KeyCorp Meets Expectations, Revs Up - Analyst Blog
January 24 2013 - 10:02AM
Zacks
KeyCorp’s (KEY) fourth quarter 2012 earnings
came in at 22 cents per share. This was in line with the Zacks
Consensus Estimate as well as the year-ago earnings.
Considering costs associated with the Fit for Growth efficiency
initiative, net income in the reported quarter came in at $197
million or 21 cents per share. This compares with $194 million or
20 cents recorded in the prior-year quarter.
Top-line growth, continued improvement in credit quality and robust
capital ratios were the primary highlights of the quarter. However,
higher operating expenses marginally subdued the results.
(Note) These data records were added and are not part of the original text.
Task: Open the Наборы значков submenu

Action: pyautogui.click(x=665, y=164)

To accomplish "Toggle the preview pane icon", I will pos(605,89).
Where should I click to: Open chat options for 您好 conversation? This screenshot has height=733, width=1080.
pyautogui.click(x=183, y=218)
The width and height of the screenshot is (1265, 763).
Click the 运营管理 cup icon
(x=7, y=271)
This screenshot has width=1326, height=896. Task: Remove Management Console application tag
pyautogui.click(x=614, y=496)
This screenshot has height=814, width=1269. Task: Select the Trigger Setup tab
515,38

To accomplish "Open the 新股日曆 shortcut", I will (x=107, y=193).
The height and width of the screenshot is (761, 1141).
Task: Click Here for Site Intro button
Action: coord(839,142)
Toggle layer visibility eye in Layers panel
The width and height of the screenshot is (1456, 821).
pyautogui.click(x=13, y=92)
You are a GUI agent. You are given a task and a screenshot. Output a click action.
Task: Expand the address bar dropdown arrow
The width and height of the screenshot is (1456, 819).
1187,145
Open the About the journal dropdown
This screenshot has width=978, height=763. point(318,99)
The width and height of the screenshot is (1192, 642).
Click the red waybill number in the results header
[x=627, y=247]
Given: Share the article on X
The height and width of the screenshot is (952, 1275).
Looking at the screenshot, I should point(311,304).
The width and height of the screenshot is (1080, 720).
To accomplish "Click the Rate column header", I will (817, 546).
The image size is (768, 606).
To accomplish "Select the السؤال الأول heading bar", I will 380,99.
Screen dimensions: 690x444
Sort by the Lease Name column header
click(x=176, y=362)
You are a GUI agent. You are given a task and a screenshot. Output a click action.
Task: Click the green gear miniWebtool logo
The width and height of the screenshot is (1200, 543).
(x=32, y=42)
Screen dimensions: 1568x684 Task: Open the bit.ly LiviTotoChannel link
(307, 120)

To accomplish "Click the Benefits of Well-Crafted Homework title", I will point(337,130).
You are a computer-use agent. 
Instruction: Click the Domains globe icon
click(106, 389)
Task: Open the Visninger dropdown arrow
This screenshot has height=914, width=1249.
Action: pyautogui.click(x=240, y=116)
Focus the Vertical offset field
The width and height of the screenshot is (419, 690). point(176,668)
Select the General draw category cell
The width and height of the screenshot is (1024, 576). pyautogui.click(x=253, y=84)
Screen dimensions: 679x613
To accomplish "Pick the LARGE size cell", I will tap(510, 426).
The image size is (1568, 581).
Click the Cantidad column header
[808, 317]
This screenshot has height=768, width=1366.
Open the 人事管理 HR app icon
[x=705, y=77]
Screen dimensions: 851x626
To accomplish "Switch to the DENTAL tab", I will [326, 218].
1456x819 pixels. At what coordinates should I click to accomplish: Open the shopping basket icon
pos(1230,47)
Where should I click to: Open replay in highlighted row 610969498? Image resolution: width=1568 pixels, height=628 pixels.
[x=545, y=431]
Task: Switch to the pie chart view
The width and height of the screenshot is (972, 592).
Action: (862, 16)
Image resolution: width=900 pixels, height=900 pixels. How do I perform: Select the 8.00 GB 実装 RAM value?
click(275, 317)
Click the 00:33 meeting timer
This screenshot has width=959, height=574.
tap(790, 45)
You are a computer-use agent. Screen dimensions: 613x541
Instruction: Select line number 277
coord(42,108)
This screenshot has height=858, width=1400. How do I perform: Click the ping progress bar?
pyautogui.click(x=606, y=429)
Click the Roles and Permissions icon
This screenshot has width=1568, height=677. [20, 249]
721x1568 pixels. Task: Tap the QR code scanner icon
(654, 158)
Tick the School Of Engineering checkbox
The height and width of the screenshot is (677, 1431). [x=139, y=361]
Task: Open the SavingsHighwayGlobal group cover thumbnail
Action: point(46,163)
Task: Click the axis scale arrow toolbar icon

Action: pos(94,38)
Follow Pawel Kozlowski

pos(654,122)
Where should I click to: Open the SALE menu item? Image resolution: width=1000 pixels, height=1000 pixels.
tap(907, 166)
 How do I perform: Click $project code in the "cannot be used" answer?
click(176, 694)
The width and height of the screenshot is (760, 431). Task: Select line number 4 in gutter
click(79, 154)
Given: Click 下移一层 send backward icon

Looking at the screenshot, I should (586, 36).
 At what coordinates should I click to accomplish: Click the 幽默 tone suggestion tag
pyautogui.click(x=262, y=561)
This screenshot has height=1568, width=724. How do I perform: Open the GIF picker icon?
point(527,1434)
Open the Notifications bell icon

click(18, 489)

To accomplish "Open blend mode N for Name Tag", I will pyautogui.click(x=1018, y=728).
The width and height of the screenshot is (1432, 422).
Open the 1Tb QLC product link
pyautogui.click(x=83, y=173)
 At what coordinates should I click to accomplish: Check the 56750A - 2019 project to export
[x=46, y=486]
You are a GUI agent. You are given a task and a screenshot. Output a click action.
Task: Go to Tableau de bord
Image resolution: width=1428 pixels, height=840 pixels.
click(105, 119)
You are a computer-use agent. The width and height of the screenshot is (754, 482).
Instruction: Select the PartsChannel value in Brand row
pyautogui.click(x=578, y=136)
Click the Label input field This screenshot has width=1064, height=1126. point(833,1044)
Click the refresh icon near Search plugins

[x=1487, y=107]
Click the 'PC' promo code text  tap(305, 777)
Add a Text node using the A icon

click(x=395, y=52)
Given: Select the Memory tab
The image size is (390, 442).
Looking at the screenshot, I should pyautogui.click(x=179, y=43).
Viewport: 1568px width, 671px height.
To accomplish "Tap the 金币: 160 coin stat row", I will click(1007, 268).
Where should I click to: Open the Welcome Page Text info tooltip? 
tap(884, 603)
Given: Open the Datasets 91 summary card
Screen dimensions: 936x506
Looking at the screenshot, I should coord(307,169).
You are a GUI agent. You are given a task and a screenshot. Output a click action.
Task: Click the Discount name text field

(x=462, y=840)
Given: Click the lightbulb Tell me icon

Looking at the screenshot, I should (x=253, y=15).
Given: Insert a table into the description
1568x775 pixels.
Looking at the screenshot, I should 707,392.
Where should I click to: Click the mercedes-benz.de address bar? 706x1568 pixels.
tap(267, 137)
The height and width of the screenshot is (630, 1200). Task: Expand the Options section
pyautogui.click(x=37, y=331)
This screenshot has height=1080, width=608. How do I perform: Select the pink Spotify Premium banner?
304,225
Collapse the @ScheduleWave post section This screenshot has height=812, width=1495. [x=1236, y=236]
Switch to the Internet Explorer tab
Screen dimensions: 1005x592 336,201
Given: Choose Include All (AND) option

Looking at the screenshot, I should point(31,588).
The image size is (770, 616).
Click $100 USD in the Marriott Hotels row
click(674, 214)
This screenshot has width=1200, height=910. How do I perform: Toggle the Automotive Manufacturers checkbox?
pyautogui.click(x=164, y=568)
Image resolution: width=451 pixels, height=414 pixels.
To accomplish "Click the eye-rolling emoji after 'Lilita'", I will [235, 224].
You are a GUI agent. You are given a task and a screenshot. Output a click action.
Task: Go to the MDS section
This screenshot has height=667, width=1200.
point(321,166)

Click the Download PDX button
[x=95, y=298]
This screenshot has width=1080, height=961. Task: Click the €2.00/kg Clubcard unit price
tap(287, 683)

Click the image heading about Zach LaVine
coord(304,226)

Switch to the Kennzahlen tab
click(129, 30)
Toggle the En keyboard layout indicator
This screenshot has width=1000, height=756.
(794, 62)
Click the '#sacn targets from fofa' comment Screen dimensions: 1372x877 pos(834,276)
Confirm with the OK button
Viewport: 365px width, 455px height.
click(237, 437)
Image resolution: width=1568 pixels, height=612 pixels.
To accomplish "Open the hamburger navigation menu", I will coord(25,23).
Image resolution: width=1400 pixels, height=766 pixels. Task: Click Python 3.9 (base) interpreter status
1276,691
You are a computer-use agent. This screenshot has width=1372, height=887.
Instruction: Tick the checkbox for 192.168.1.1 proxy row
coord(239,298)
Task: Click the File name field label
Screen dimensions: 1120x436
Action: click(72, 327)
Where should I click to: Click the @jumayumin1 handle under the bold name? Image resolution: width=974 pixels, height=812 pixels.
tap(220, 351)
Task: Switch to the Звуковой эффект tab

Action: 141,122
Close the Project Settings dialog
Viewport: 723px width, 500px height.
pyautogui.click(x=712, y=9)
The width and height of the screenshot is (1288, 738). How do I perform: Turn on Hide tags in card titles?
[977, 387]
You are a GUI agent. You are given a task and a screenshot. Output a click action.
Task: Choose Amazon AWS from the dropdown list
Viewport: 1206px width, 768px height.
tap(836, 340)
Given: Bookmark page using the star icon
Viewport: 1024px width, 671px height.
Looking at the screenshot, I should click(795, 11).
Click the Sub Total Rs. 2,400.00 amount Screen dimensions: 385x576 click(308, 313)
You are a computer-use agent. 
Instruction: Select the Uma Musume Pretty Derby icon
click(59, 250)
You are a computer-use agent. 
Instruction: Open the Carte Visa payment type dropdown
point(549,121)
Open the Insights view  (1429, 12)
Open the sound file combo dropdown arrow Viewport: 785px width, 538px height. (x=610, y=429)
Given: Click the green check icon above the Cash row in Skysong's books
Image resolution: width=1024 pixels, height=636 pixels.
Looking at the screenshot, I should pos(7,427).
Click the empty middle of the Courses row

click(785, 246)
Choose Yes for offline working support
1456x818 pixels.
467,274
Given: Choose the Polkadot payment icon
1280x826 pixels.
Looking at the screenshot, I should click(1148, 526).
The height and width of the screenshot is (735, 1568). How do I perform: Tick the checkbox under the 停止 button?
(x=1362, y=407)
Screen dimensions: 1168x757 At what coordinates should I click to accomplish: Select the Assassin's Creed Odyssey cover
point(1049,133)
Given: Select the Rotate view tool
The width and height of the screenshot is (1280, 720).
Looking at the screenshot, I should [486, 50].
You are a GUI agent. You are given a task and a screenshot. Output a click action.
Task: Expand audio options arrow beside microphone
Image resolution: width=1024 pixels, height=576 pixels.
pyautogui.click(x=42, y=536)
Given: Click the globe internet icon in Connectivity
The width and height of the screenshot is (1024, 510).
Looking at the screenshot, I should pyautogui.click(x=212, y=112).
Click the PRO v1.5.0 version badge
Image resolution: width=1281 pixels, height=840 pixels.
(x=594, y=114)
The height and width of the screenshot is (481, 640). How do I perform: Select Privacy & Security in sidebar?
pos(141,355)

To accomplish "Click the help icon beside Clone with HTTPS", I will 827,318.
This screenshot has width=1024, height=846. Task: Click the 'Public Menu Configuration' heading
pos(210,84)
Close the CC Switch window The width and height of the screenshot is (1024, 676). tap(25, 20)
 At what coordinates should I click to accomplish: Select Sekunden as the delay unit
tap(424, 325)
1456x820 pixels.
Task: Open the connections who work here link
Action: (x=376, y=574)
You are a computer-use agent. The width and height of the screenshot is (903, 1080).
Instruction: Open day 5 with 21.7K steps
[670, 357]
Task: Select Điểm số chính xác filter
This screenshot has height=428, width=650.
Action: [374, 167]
For 2012, KeyCorp’s earnings of 90 cents per share were a penny
ahead of the Zacks Consensus Estimate. However, this was marginally
below the last year’s earnings of 92 cents.
Behind the Headlines
KeyCorp’s total revenue came in at $1.07 million, rising 9.8% from
the prior-year quarter. Moreover, it outpaced the Zacks Consensus
Estimate of $1.06 billion.
For 2012, total revenue was $4.26 billion, up 3.7% from $4.10
billion in 2011. Also, this was ahead of the Zacks Consensus
Estimate of $4.19 billion.
Tax-equivalent net interest income (NII) totaled $607 million,
climbing 7.8% from $563 million in the prior-year quarter. Net
interest margin (NIM) also increased 24 basis points (bps)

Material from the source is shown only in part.